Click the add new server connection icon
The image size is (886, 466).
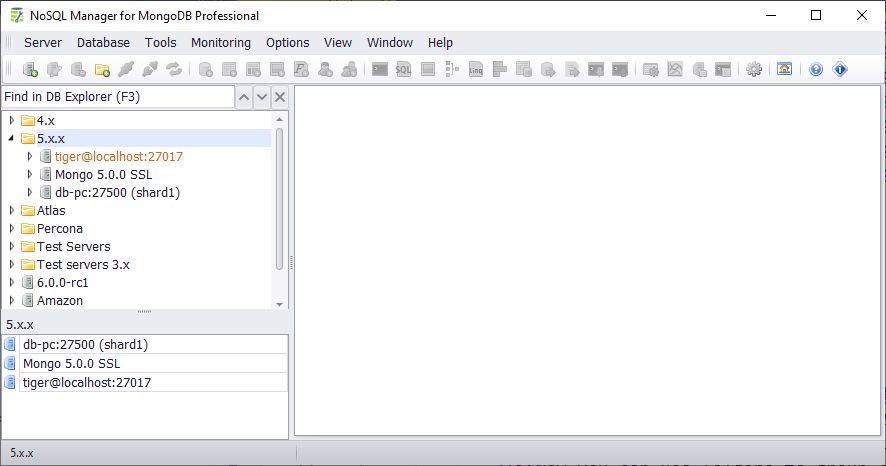(x=30, y=70)
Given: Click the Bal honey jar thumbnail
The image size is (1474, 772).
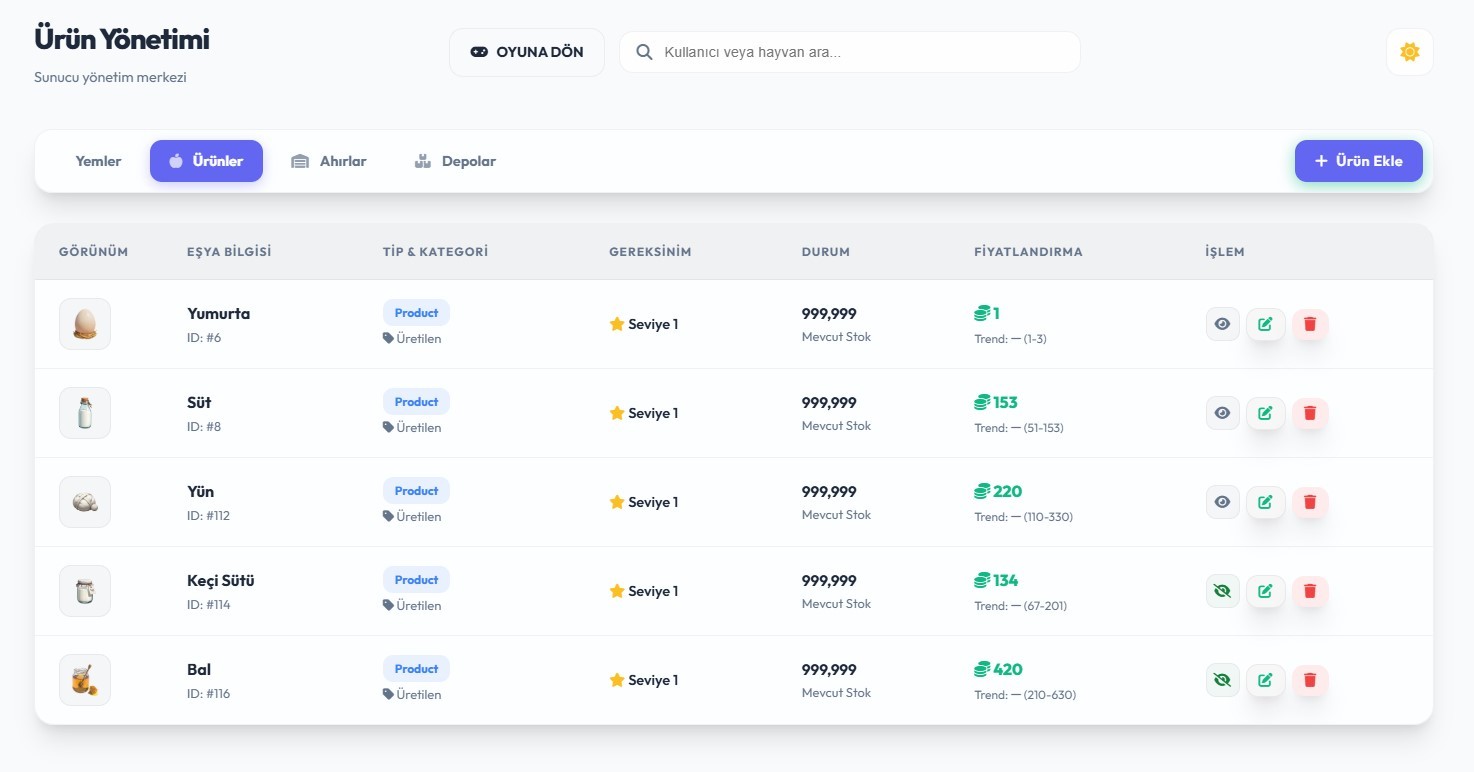Looking at the screenshot, I should tap(85, 680).
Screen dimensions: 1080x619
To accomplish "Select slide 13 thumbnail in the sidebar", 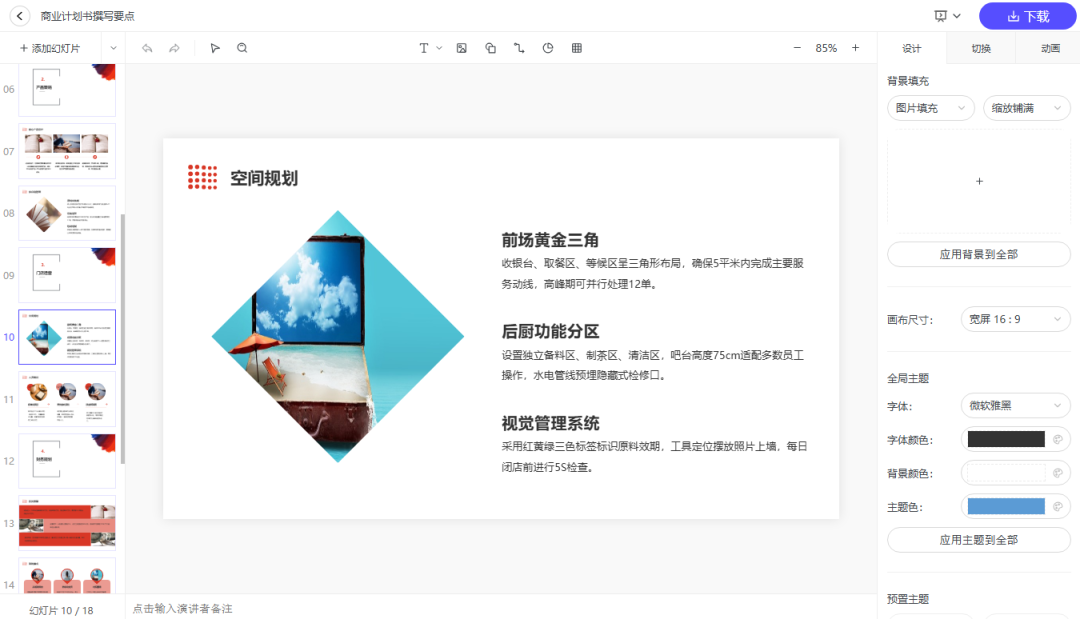I will 67,522.
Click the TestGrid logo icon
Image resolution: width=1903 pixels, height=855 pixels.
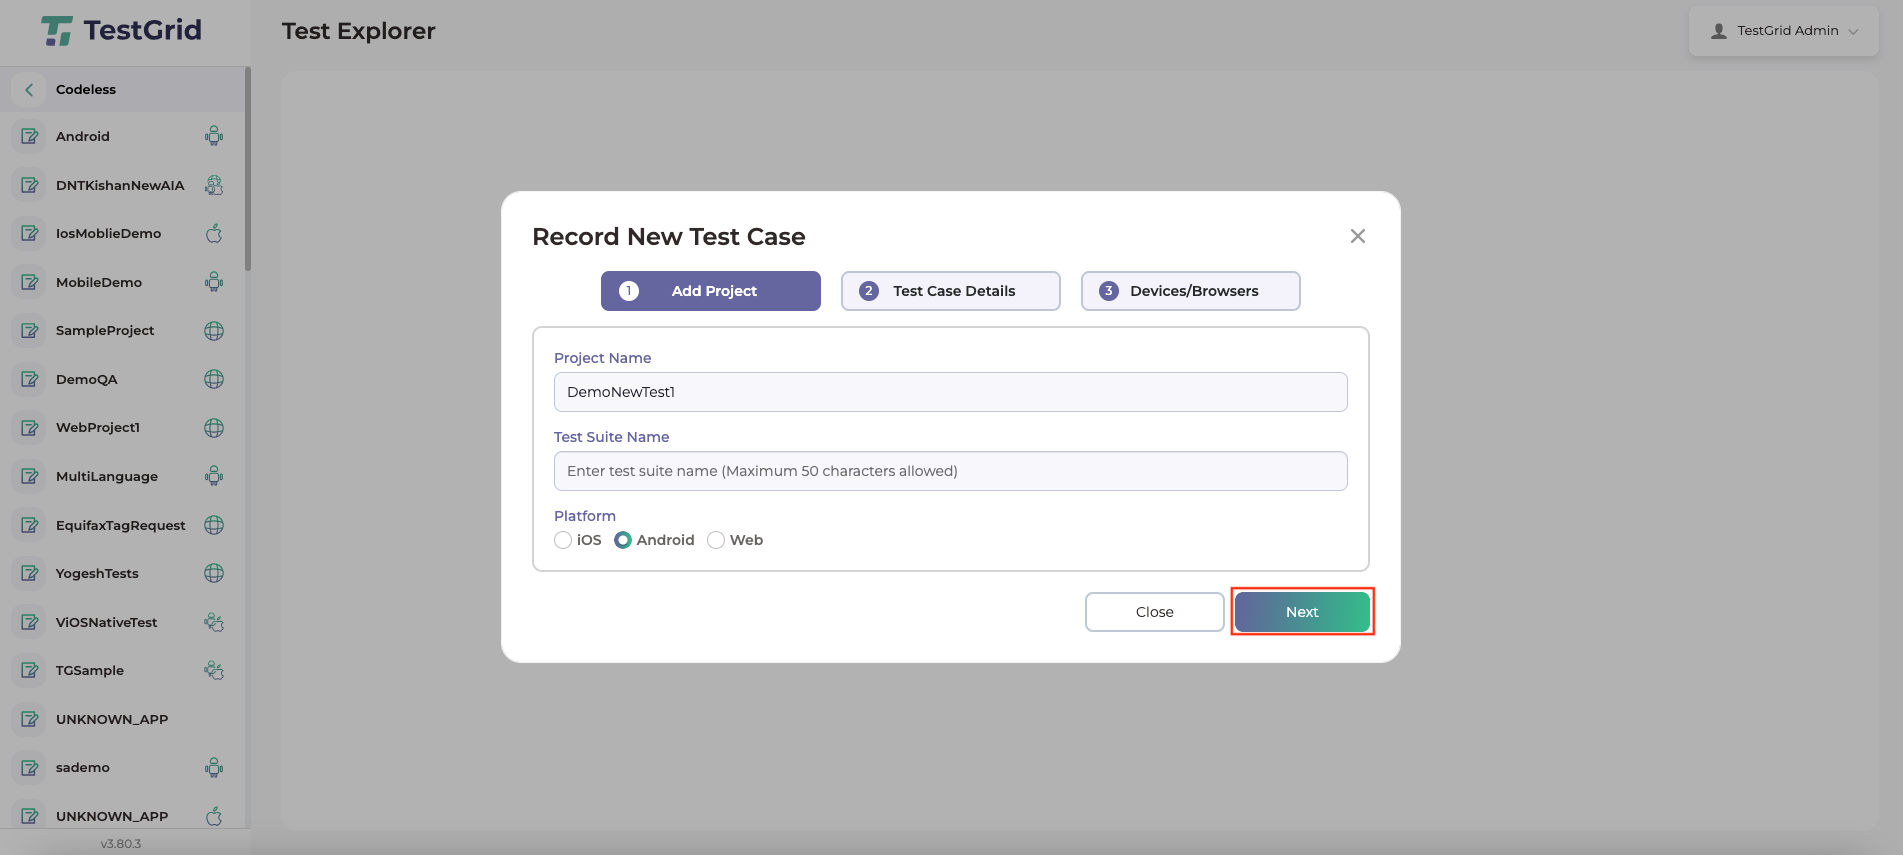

┄┄┄┄┄┄┄┄┄┄

**Assignment**
If a line in the records above holds the string "Click", copy it out.

**Solution to this task**
Click the add new server connection icon
Given: Click the Bal honey jar thumbnail
Click the TestGrid logo icon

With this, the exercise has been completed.